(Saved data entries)
[Start of section]

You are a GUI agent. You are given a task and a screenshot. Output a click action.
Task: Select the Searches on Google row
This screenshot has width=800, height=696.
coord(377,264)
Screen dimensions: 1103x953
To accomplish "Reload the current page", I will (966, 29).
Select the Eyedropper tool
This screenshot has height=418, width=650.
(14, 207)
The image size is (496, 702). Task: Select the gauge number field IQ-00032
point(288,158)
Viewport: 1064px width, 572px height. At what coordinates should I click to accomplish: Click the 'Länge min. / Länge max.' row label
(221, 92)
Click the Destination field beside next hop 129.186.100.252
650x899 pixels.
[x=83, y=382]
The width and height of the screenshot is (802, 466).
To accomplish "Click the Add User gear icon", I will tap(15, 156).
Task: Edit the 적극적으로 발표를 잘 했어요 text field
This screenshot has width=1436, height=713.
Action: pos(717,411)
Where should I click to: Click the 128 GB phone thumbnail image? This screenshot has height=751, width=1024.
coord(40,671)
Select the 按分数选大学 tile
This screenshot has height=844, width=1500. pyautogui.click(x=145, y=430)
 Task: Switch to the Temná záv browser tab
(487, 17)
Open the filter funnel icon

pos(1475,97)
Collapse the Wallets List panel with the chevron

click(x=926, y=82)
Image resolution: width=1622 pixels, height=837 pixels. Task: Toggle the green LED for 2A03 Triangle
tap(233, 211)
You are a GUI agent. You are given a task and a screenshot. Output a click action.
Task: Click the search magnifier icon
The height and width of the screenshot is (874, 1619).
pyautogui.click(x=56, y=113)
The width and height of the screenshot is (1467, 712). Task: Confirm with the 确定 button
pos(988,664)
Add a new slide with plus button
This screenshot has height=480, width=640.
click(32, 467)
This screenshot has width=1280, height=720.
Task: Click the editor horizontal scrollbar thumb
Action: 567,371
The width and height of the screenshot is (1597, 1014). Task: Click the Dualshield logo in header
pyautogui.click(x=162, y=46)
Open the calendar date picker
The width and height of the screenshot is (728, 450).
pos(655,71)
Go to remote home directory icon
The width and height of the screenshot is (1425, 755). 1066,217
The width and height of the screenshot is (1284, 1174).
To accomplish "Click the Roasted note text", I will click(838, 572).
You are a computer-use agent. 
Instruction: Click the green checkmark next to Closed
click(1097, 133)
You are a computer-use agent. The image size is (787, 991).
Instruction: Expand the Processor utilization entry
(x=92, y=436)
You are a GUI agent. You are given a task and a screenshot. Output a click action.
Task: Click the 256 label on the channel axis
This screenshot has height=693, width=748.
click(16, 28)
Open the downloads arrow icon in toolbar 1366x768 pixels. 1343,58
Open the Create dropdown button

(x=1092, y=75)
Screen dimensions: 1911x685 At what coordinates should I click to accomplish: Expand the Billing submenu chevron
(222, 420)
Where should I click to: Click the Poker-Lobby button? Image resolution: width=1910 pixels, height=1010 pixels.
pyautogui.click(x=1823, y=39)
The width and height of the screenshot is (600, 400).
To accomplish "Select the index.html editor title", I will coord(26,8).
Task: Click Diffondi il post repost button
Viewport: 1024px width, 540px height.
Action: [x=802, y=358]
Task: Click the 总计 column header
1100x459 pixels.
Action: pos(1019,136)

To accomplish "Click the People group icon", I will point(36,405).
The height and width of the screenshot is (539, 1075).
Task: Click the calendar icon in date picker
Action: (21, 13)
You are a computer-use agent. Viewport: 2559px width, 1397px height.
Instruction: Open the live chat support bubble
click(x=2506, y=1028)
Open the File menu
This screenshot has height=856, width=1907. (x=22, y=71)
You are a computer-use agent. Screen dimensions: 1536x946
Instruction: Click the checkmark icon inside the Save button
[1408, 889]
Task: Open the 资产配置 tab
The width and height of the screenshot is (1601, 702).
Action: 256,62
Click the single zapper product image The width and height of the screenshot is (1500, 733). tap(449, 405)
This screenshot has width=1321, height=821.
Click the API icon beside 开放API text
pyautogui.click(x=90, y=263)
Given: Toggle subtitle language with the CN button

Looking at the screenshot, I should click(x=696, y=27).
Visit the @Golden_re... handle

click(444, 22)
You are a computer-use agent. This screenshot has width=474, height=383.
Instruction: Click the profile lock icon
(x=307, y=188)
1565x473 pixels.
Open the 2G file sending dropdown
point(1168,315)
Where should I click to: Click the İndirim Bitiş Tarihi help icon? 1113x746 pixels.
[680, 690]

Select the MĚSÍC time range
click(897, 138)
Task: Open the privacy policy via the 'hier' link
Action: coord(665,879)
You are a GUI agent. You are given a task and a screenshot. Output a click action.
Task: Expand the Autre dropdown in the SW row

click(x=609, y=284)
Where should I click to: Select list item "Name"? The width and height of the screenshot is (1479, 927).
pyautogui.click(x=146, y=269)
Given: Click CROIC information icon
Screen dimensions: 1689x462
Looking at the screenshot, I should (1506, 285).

[End of section]

WHAT YOU SHOULD DO -> Please write out the entries exactly, keeping every line intact.

REPLY TO THE EXERCISE ->
You are a GUI agent. You are given a task and a screenshot. Output a click action.
Task: Select the Searches on Google row
This screenshot has width=800, height=696.
coord(377,264)
Screen dimensions: 1103x953
To accomplish "Reload the current page", I will (966, 29).
Select the Eyedropper tool
This screenshot has height=418, width=650.
(14, 207)
The image size is (496, 702). Task: Select the gauge number field IQ-00032
point(288,158)
Viewport: 1064px width, 572px height. At what coordinates should I click to accomplish: Click the 'Länge min. / Länge max.' row label
(221, 92)
Click the Destination field beside next hop 129.186.100.252
650x899 pixels.
[x=83, y=382]
The width and height of the screenshot is (802, 466).
To accomplish "Click the Add User gear icon", I will tap(15, 156).
Task: Edit the 적극적으로 발표를 잘 했어요 text field
This screenshot has width=1436, height=713.
Action: pos(717,411)
Where should I click to: Click the 128 GB phone thumbnail image? This screenshot has height=751, width=1024.
coord(40,671)
Select the 按分数选大学 tile
This screenshot has height=844, width=1500. pyautogui.click(x=145, y=430)
 Task: Switch to the Temná záv browser tab
(487, 17)
Open the filter funnel icon

pos(1475,97)
Collapse the Wallets List panel with the chevron

click(x=926, y=82)
Image resolution: width=1622 pixels, height=837 pixels. Task: Toggle the green LED for 2A03 Triangle
tap(233, 211)
You are a GUI agent. You are given a task and a screenshot. Output a click action.
Task: Click the search magnifier icon
The height and width of the screenshot is (874, 1619).
pyautogui.click(x=56, y=113)
The width and height of the screenshot is (1467, 712). Task: Confirm with the 确定 button
pos(988,664)
Add a new slide with plus button
This screenshot has height=480, width=640.
click(32, 467)
This screenshot has width=1280, height=720.
Task: Click the editor horizontal scrollbar thumb
Action: 567,371
The width and height of the screenshot is (1597, 1014). Task: Click the Dualshield logo in header
pyautogui.click(x=162, y=46)
Open the calendar date picker
The width and height of the screenshot is (728, 450).
pos(655,71)
Go to remote home directory icon
The width and height of the screenshot is (1425, 755). 1066,217
The width and height of the screenshot is (1284, 1174).
To accomplish "Click the Roasted note text", I will click(838, 572).
You are a computer-use agent. 
Instruction: Click the green checkmark next to Closed
click(1097, 133)
You are a computer-use agent. The image size is (787, 991).
Instruction: Expand the Processor utilization entry
(x=92, y=436)
You are a GUI agent. You are given a task and a screenshot. Output a click action.
Task: Click the 256 label on the channel axis
This screenshot has height=693, width=748.
click(16, 28)
Open the downloads arrow icon in toolbar 1366x768 pixels. 1343,58
Open the Create dropdown button

(x=1092, y=75)
Screen dimensions: 1911x685 At what coordinates should I click to accomplish: Expand the Billing submenu chevron
(222, 420)
Where should I click to: Click the Poker-Lobby button? Image resolution: width=1910 pixels, height=1010 pixels.
pyautogui.click(x=1823, y=39)
The width and height of the screenshot is (600, 400).
To accomplish "Select the index.html editor title", I will coord(26,8).
Task: Click Diffondi il post repost button
Viewport: 1024px width, 540px height.
Action: [x=802, y=358]
Task: Click the 总计 column header
1100x459 pixels.
Action: pos(1019,136)

To accomplish "Click the People group icon", I will point(36,405).
The height and width of the screenshot is (539, 1075).
Task: Click the calendar icon in date picker
Action: (21, 13)
You are a computer-use agent. Viewport: 2559px width, 1397px height.
Instruction: Open the live chat support bubble
click(x=2506, y=1028)
Open the File menu
This screenshot has height=856, width=1907. (x=22, y=71)
You are a computer-use agent. Screen dimensions: 1536x946
Instruction: Click the checkmark icon inside the Save button
[1408, 889]
Task: Open the 资产配置 tab
The width and height of the screenshot is (1601, 702).
Action: 256,62
Click the single zapper product image The width and height of the screenshot is (1500, 733). tap(449, 405)
This screenshot has width=1321, height=821.
Click the API icon beside 开放API text
pyautogui.click(x=90, y=263)
Given: Toggle subtitle language with the CN button

Looking at the screenshot, I should click(x=696, y=27).
Visit the @Golden_re... handle

click(444, 22)
You are a computer-use agent. This screenshot has width=474, height=383.
Instruction: Click the profile lock icon
(x=307, y=188)
1565x473 pixels.
Open the 2G file sending dropdown
point(1168,315)
Where should I click to: Click the İndirim Bitiş Tarihi help icon? 1113x746 pixels.
[680, 690]

Select the MĚSÍC time range
click(897, 138)
Task: Open the privacy policy via the 'hier' link
Action: coord(665,879)
You are a GUI agent. You are given a task and a screenshot. Output a click action.
Task: Expand the Autre dropdown in the SW row

click(x=609, y=284)
Where should I click to: Select list item "Name"? The width and height of the screenshot is (1479, 927).
pyautogui.click(x=146, y=269)
Given: Click CROIC information icon
Screen dimensions: 1689x462
Looking at the screenshot, I should (1506, 285).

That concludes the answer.